* [Set exercise]
Reproduce the portion of the data that opens with the line containing "You are a GUI" and runs through the end of the data, substituting "choice" for "option" and leaving all else unchanged. Omit the pictures from your answer.

━━━━━━━━━━━━━━━━━━━━━━━━━━━━━━

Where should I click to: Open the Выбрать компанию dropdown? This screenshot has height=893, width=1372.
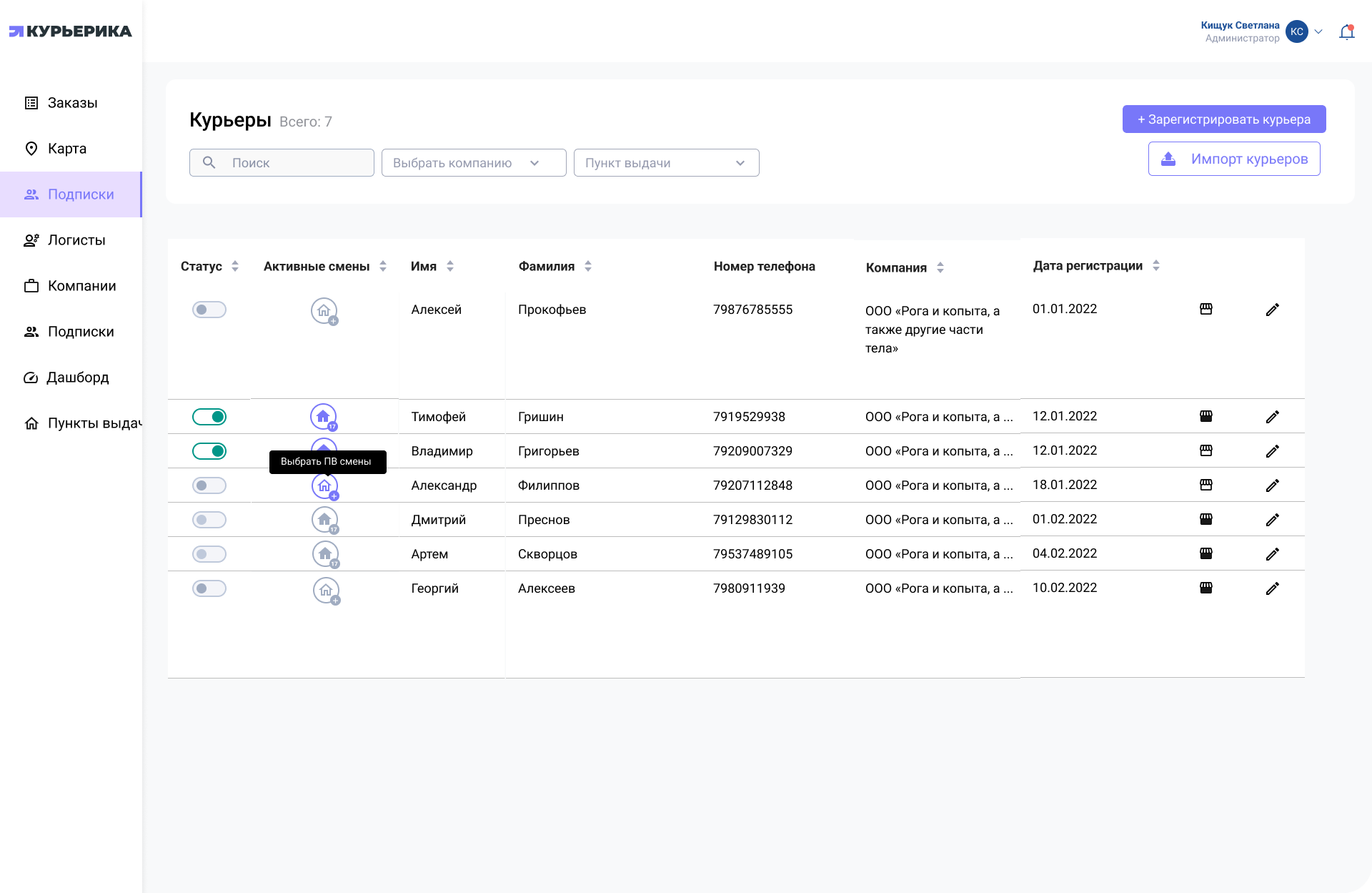[473, 163]
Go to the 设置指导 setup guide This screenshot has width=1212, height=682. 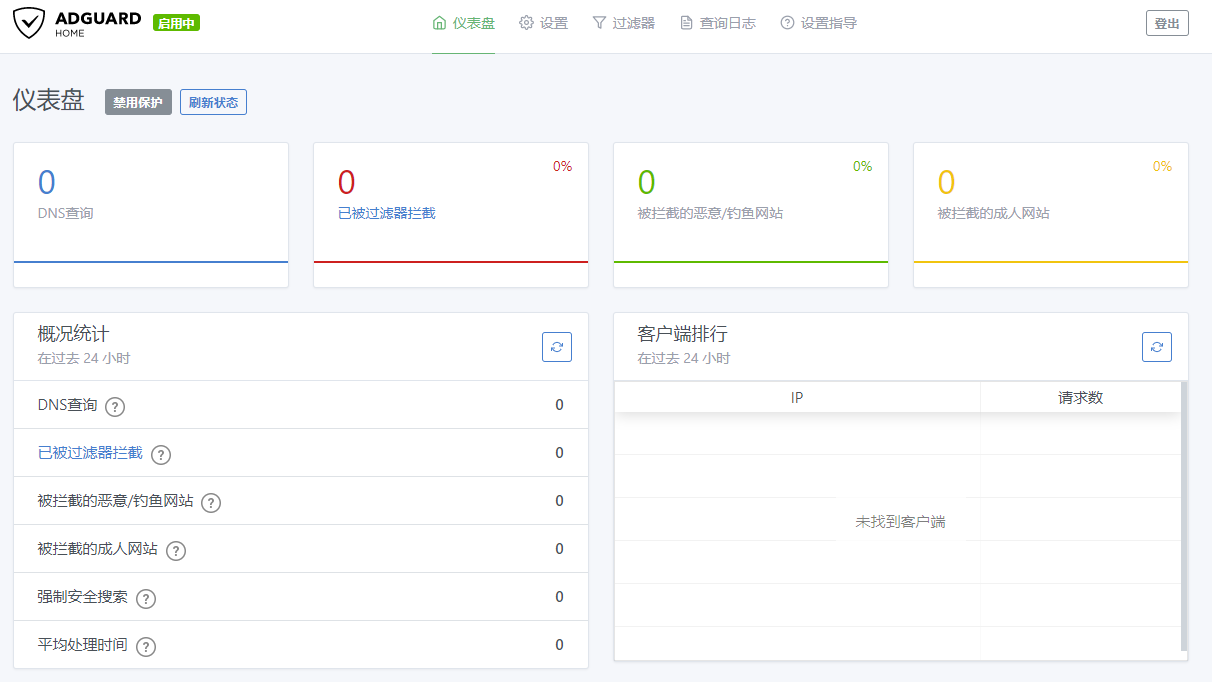click(x=818, y=23)
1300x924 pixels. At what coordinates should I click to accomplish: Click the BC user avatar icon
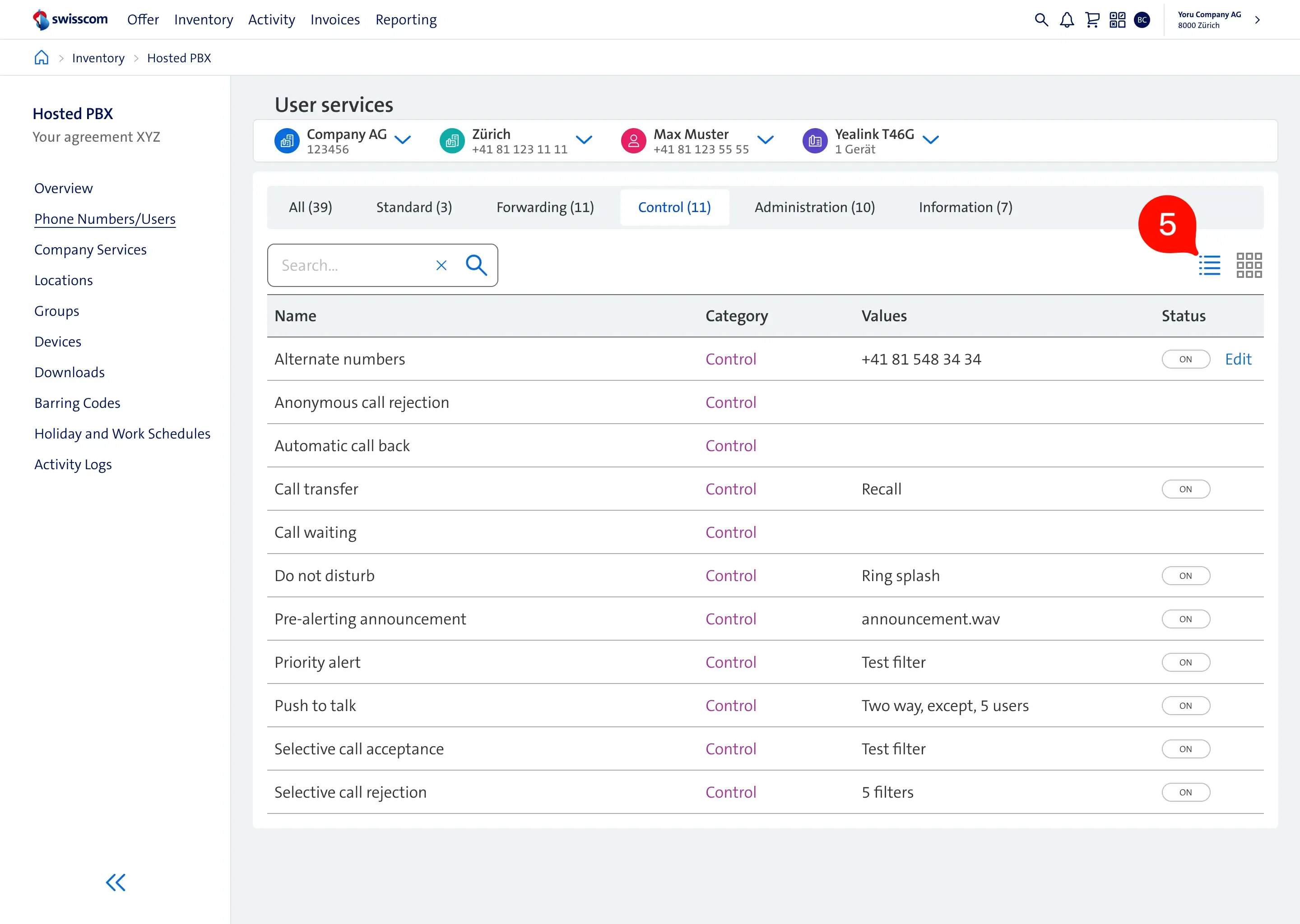tap(1143, 19)
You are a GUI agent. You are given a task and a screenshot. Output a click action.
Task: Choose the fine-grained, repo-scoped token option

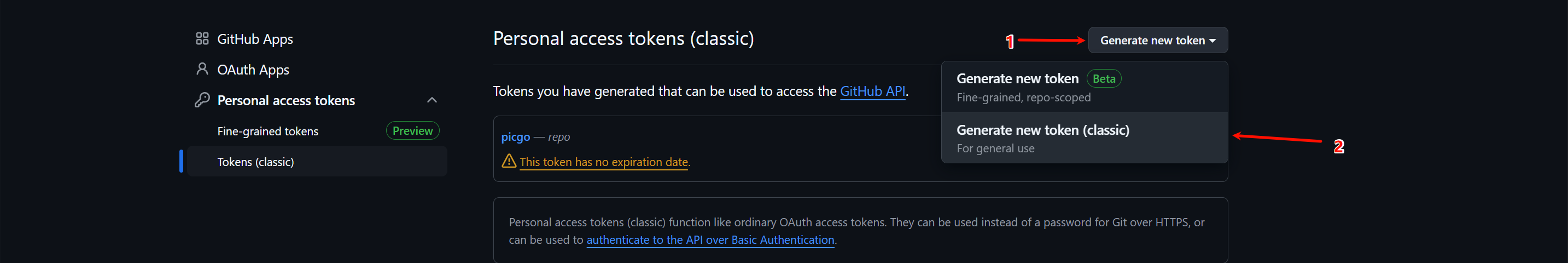(1023, 87)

━━━━━━━━━━━━━━━━━━━━━━━━━━━━━━

* [Exercise output]
You are a GUI agent. You are given a task and a screenshot. Output a click action.
Task: Choose the fine-grained, repo-scoped token choice

(1023, 87)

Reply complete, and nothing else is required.